これまで、蓄電池の容量を確認するには蓄電池の残量をゼロにしてからフル充電し、電流を積算する手法がとられていた。この手法は電流センサーの精度への依存が大きく、電流センサーの誤差も積算するため実際の容量と測定値が懸け離れるのが課題だった。蓄電容量の推定には3〜4時間を要し、その間蓄電システムを停止する必要があり、メンテナンス性も低かった。
また、蓄電池の残量は、不正確にしか推定できない容量を基準に算出するため、誤差は5%以上もあり、信頼性が低い。
このように容量や残量の推定が不確実なため、現状の蓄電システムは劣化を前提に予備の蓄電池を搭載して出力に余裕を持たせている。
三菱電機が今回開発した蓄電池の性能診断技術は、使用中の蓄電池の充放電による電流と電圧の変動を基にしたアルゴリズムで容量や残量を算出する。残量を正確に測定できる電圧を指標にする開回路電圧法と、電流を利用した測定法を組み合わせることにより、残量と容量の誤差を少なくする。

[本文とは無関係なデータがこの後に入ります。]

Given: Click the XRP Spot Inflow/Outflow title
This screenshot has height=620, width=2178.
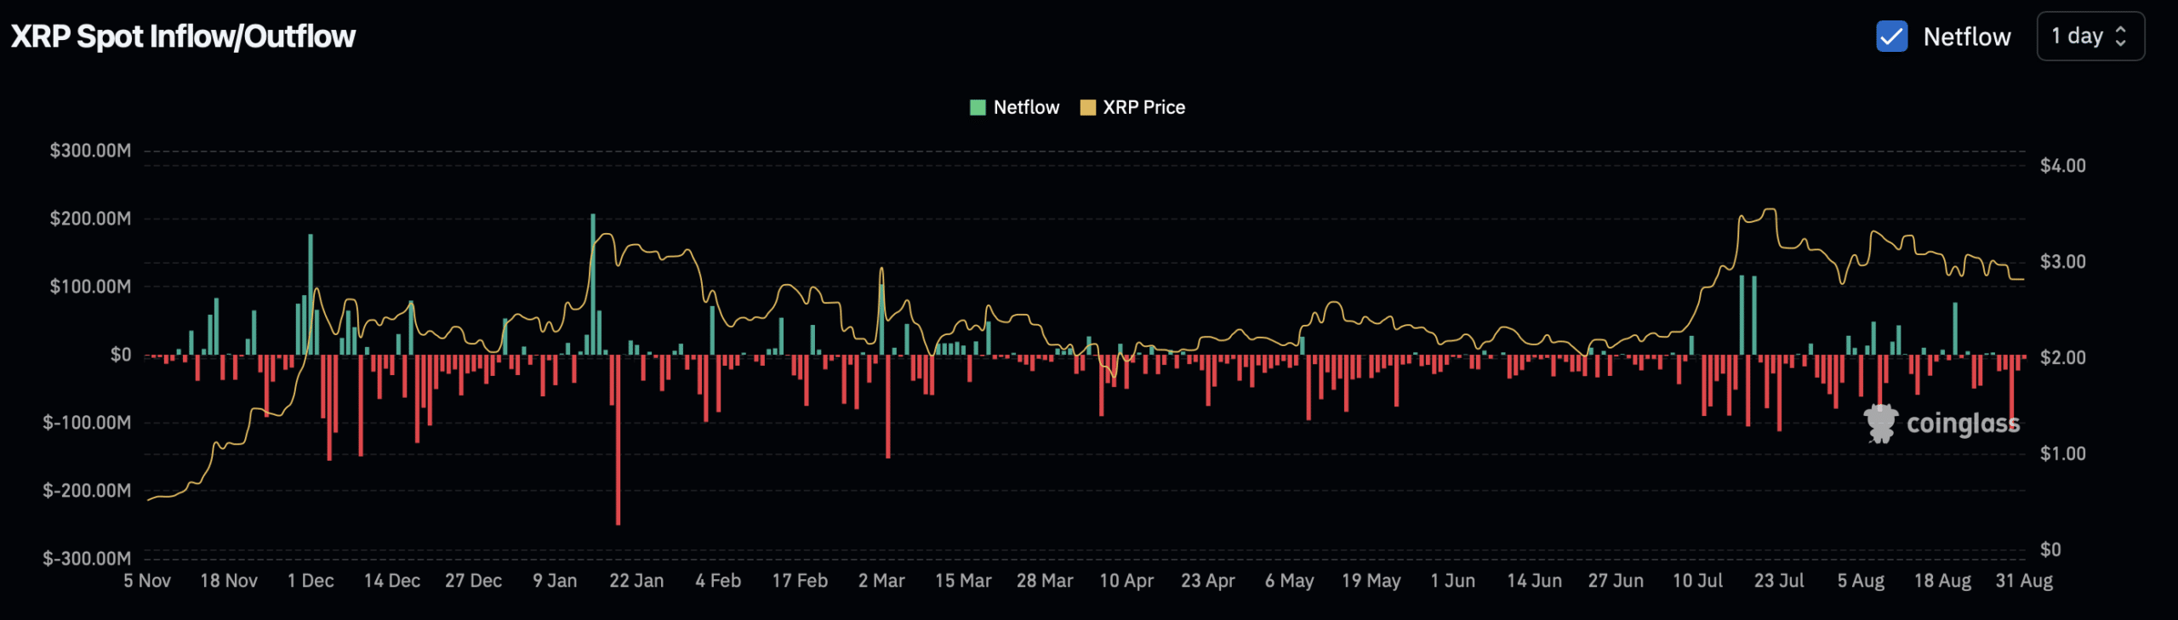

これにより、容量はリアルタイムに、残量は1%以下の誤差で把握することが可能になる。電流と電圧のセンサーとアルゴリズムに基づいて計算するためのマイコンとソフトウェアを蓄電システムに組み込むことで性能診断技術を搭載できる。
予備的な搭載を省略した最低限の蓄電池でよいため、蓄電システムのコスト低減や、自動車では車体の軽量化にもつながりそうだ。また、今後発生する使用済み蓄電池の再利用においても、開発技術の活用を見込んでいる。